La consommation des SAO dans le monde est en très forte régression. Il est difficile d’établir le bilan global sur l’effet de serre des effets cumulés de la destruction d’O3 (qui compte au nombre des GES) par les halocarbures et autres substances anti ozone (SAO) et du forçage radiatif induit par ces mêmes substances, dont les raies d’absorption sont observables dans les fenêtres 8-9 et 10-14 mm que nous avons définies plus avant (Fig. 5a) et dans la figure 27c.

Fig.27c : Raies d’absorption des SAO et de l’O3 dans la stratosphère

 

A la complexité chimique du cycle de l’Ozone s’ajoute une complexité de stockage. L’O3 est produite essentiellement sous les basses latitudes et elle rejoint ensuite les hautes latitudes où elle reste piégée dans le vortex polaire. Sa concentration y est maximale au printemps et passe, en automne, par un minimum, inférieur de quelques % relatifs. En effet, durant l’hiver, l’atmosphère  du pôle s’organise en   tourbillon (vortex) tropo- et stratosphérique. Au pôle Sud, ce vortex est situé au-dessus du continent Antarctique englacé (et donc morphologiquement homogène) et entouré par le courant marin circulaire d’ouest. Il en résulte que, en Antarctique, le vortex est bien centré au niveau du pôle sud et qu’il y est généralement très stable.
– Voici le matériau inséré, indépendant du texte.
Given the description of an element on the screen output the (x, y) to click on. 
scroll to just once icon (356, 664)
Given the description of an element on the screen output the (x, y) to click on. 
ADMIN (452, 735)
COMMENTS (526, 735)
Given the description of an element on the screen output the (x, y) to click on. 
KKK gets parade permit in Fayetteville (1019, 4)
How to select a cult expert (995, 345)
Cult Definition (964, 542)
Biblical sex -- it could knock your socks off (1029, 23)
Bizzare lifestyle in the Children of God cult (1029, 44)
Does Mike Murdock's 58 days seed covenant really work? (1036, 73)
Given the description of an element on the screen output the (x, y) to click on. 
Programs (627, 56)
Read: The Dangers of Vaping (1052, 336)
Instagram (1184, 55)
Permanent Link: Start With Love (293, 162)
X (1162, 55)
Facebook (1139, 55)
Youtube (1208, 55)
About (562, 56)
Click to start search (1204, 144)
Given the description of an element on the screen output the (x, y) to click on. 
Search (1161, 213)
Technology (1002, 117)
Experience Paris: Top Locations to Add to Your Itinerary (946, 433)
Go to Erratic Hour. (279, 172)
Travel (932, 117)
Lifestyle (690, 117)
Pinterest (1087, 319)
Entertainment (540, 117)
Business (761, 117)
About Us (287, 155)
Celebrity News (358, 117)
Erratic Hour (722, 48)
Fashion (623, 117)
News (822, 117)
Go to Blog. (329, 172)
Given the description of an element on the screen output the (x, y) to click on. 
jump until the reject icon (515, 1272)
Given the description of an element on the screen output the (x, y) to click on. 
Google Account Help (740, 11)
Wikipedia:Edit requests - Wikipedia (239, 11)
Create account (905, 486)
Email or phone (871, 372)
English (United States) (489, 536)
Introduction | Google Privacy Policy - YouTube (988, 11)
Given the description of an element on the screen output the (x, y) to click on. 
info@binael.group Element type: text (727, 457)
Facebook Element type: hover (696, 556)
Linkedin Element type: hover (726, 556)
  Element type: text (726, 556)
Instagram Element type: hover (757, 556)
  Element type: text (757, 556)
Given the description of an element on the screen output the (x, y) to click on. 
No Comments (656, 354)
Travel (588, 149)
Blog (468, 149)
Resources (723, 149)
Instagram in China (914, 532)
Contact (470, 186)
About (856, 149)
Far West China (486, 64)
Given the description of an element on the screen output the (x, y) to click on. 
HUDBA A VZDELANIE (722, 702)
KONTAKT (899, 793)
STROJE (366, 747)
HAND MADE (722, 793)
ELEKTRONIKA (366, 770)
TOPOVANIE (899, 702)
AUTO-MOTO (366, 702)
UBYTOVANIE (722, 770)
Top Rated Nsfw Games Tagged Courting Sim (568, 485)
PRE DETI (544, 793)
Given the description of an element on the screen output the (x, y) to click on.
Parallèlement à l’O3, Les CFC, anthropiques, très stables, migrent aussi vers la stratosphère. Le vortex polaire Antarctique aide à les piéger au-dessus de l’antarctique, au sein de nuages de glace, sous forme cristaux qui offrent des surfaces de contact aux CFC. Au printemps, après le lever du soleil, leur décomposition par les UV solaires libère le chlore, catalyseur de la destruction de l’ozone. Il en résulte que la concentration en O3 est maximale en fin d’hiver et passe par un minimum en automne, variable d’une année à l’autre.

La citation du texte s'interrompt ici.